別に自分で触ってもいいのだが、どうせなら白龍の手がいい。自分の手でするより他人の体温で処理されたほうが気持ちがいいのだ。同じ男なら彼も理解している筈。
「……さぁ。どうしようかな」
「あ、ばか、はくりゅ、あ」
腰を少し浮かして揺らしてみたが、彼は一瞥をくれるのみだ。伸びた股関節を指でなぞりつつ、周辺の薄い皮膚や下生えのあたりをわざとらしく、いやらしく撫でられる。
「はくりゅう、白龍、はく」
「……ジュダル」
名前を何度も呼んで強請ると、彼が何かを堪えるような表情を浮かべた。眉間に皺を寄せた顔のまま、唇が目前に近づいてくる。こちらも期待しながら口を開いて舌を伸ばすと、すぐに粘膜同士が重なった。
それをされながら、下腹部に触れていただけの手が移動して性器を握っていた。心臓がばくばくと早鐘を打ち、皮膚から止め処なく汗が吹き出る。待ちに待った直接的な快感に全身が歓喜していた。
目を開くと、至近距離に色違いの藍色が見えた。その眼差しの奥にちらついた炎よりも熱く、鋭い眼光に当てられてか。心臓がじりじりと焦がされた。煮え滾った血潮が全身を駆け巡り、肌がひりつくのだ。

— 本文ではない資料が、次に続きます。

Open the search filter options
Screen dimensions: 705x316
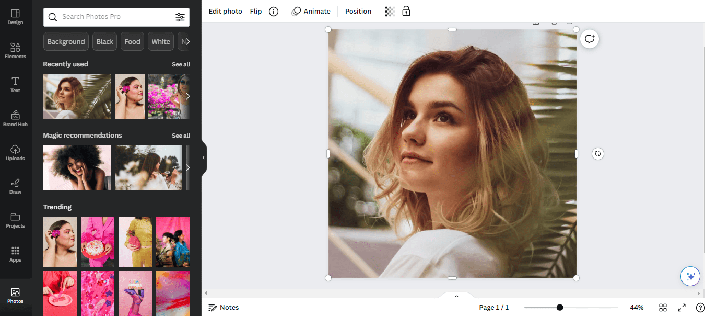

切れ味の鋭い殺意を湛えていた幼い日の瞳は、今や肉欲を伴って己を蹂躙する。体裁や綺麗事をかなぶり捨てて、衒いのない本性をぶつけてくれる。誰も知らない白龍の正体を、自分だけが知れるという喜び。強烈な性感とともに流れ込んでくる、己の名を呼ぶ白龍の声。
世界で唯一自分だけが享受できる感情の嵐を全身で受け入れるたび、心が打ち震えるのだ。どんな凶器よりも殺気立った、狂気じみた激情の矛先を独り占めしていたい。ちっとも優しくない手練手管は、それだけで己の心を鷲掴みにして酔わせてくれた。